A particular labor of love has been working with the education department of Carnegie Museum of Art, located in Pittsburgh, Pennsylvania, especially during the current exhibition of the 55th Carnegie International "Life on Mars" (now until January 2009). My pet project has been to help teachers with online resources for school visits to the museum, or virtual visits. Again, collaborating with web developers, IT departments, artists, curators, funders, and fellow educators can resemble a instructional technology tower of babel; we all have a common goal but speaking a variety of languages. Sometimes it seemed like that we had aliens-among-us, some sort of educational end users encountering technicians from a different world who we depend upon us launch us into the blogosphere. (I'm sure this resonates with many teachers and IT departments throughout the universe.) After more than a year in the making. the International's online complement is offering unprecedent resources to reach out to students, teachers, and the general public via the Web.
Not only is Carnegie Museum of Art inaugurating it's first blog for this exhibition, which celebrates the finest contemporary art from around the world, but also it has no fewer than five! Museum staff sends its Signals blog to an general public audience who can send back blog posts in Soundings. A group of teen interns offers Zero Gravity blog. Teachers share ideas for the classroom and the exhibition on Ideas & Updates blog. And finally, teachers and students can augment their school visits with private or public blogs devoted to their own school group.

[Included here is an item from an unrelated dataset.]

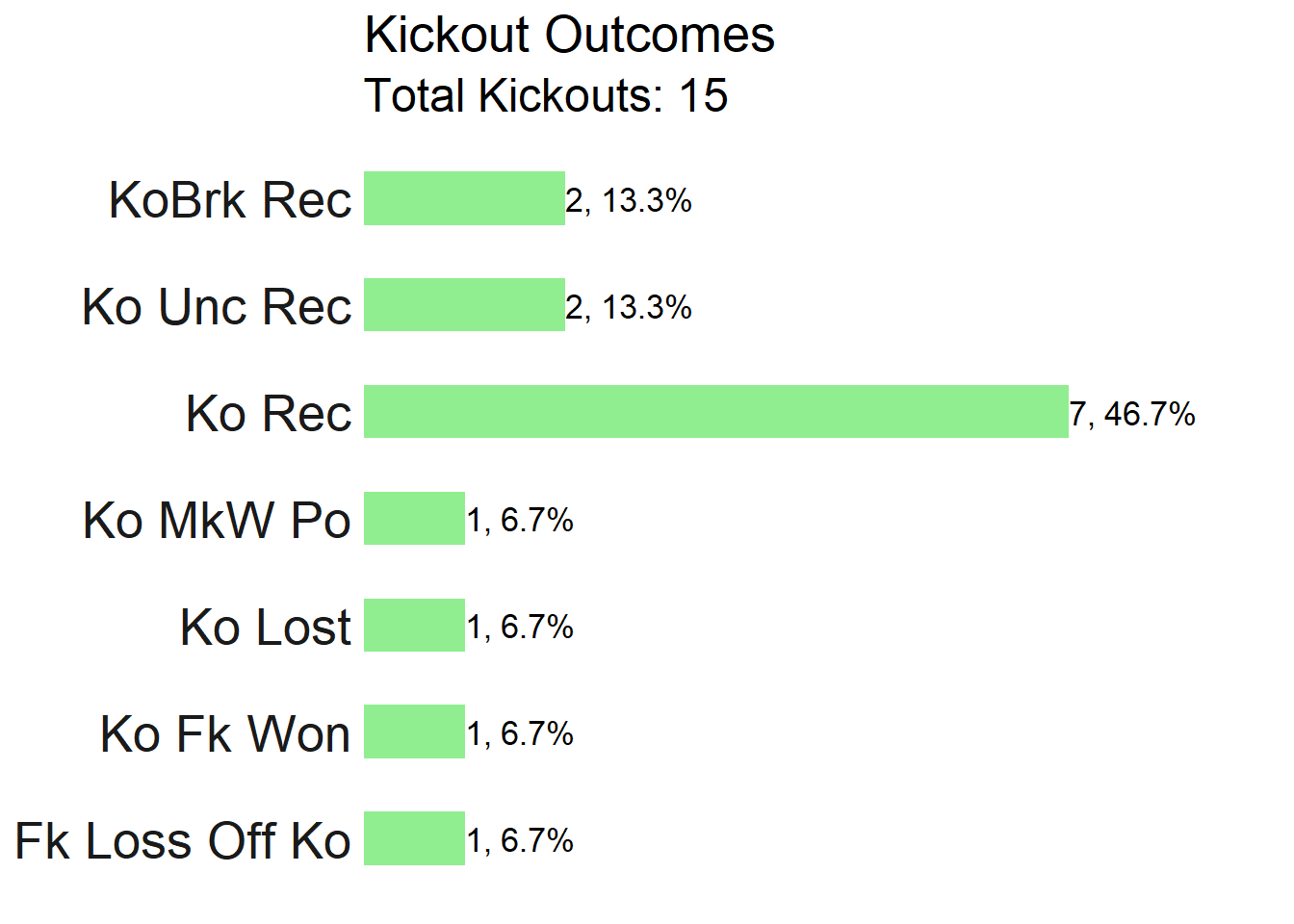The height and width of the screenshot is (924, 1294).
Task: Select the Ko MkW Po bar
Action: (414, 519)
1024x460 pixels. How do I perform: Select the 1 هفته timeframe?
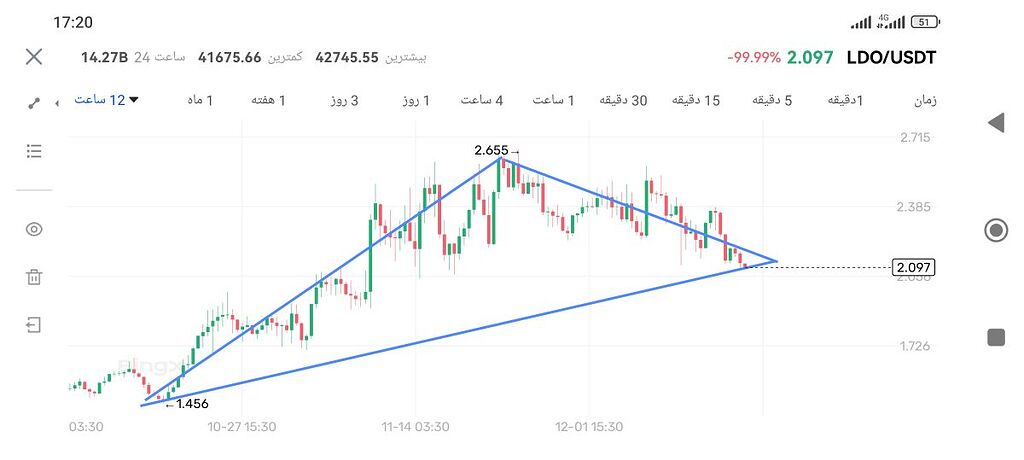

With this many opportunities for writing and reading online in response to one of the world's most significant and historical art traditions--the Carnegie International--it's been worth sweating the details of how to tweak the tech to make it work. My students are gearing up for their visit later this month. We use school-museum visits to inspire narrative writing and other compositions. Stay tuned for their posts.
I invite teachers from around the world to virtually visit the Carnegie International and the works of forty of today's top artists, the "old Masters of Tomorrow," with their students. And if you are in the Western Pennsylvania region, plan a school visit. Leave your teaching suggestions in Ideas & Updates and create a classroom blog with your students via the Classroom Resources. They'll be sharing their ideas on the art of their age for audiences now and in the future.

You know the cliche about "teachers touch the future." Well, when it comes to instructional technology, it's great when the future taps you back.

Image: View from inside Richard Serra's cor-ten steel scupture Carnegie, located in front of the entrance to Carnegie Museum of Art, Pittsburgh. (cc) 2007 Charles Youngs. Some rights reserved: BY-NC-SA.